◆ EXERCISE BRIEF ◆
Write the text lines of the records below as a JSON list of strings, one per line, skipping blank lines. Leave the pictures out.

— BEGIN —

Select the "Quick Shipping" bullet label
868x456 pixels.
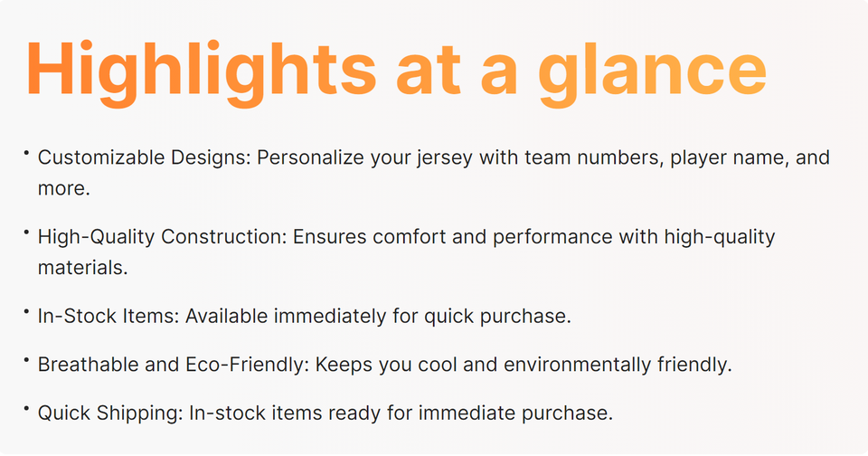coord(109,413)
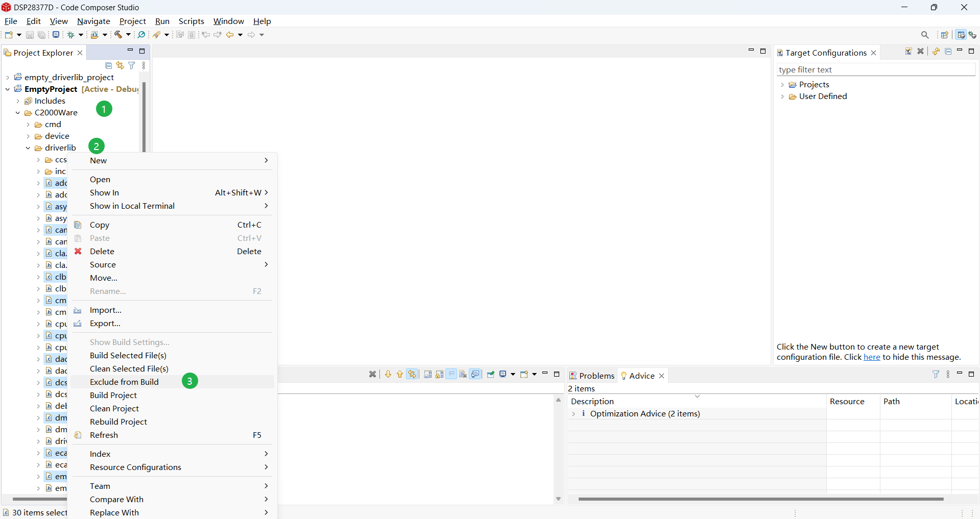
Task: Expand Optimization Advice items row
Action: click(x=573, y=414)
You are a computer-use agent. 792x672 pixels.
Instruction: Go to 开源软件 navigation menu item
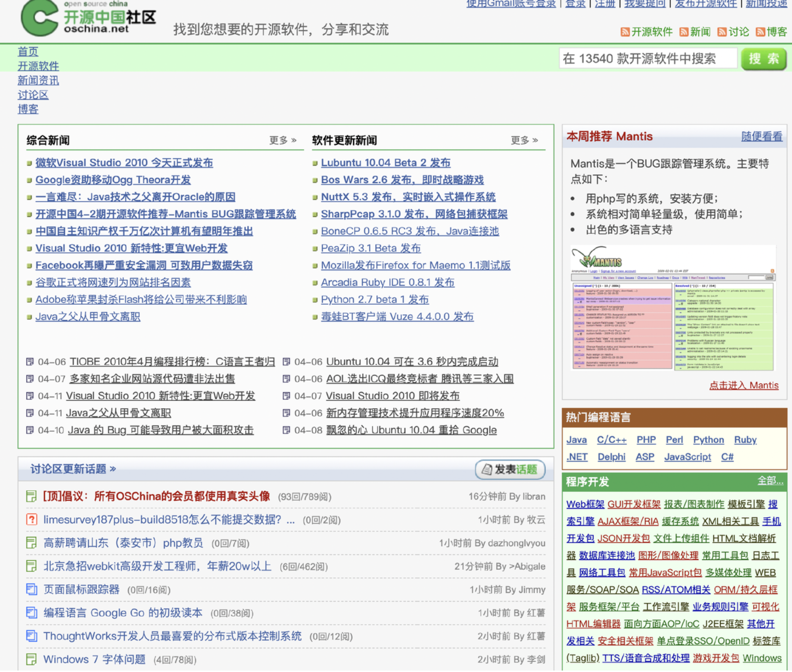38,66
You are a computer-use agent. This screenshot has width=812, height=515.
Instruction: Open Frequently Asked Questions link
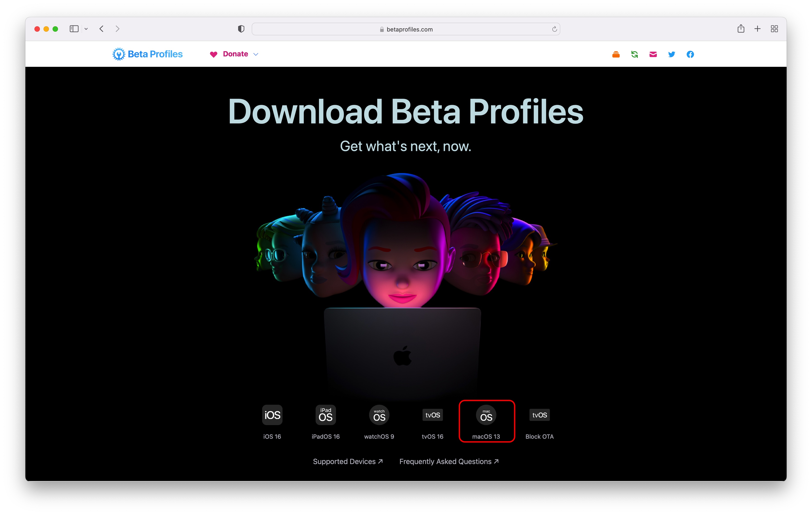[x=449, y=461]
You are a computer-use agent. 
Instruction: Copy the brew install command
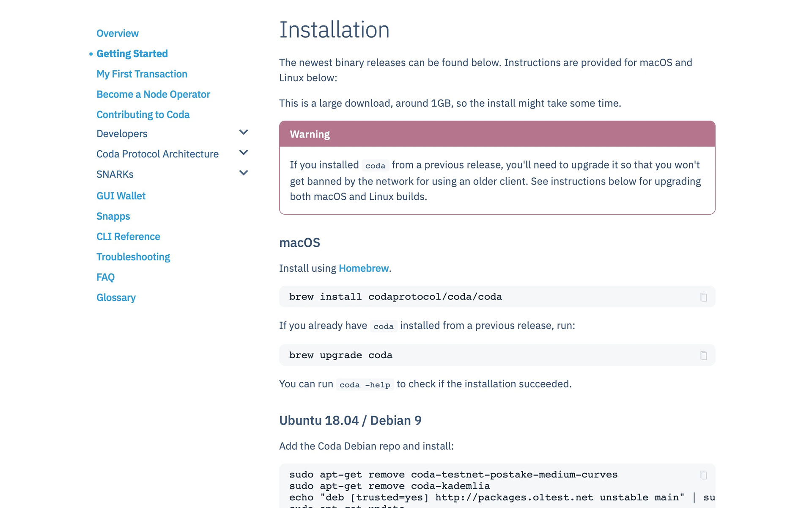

— END —

◆ ANSWER TO THE EXERCISE ◆
[
  "Select the \"Quick Shipping\" bullet label",
  "868x456 pixels.",
  "coord(109,413)",
  "Task: Expand Optimization Advice items row",
  "Action: click(x=573, y=414)",
  "You are a computer-use agent. 792x672 pixels.",
  "Instruction: Go to 开源软件 navigation menu item",
  "38,66",
  "You are a computer-use agent. This screenshot has width=812, height=515.",
  "Instruction: Open Frequently Asked Questions link",
  "[x=449, y=461]",
  "You are a computer-use agent. ",
  "Instruction: Copy the brew install command"
]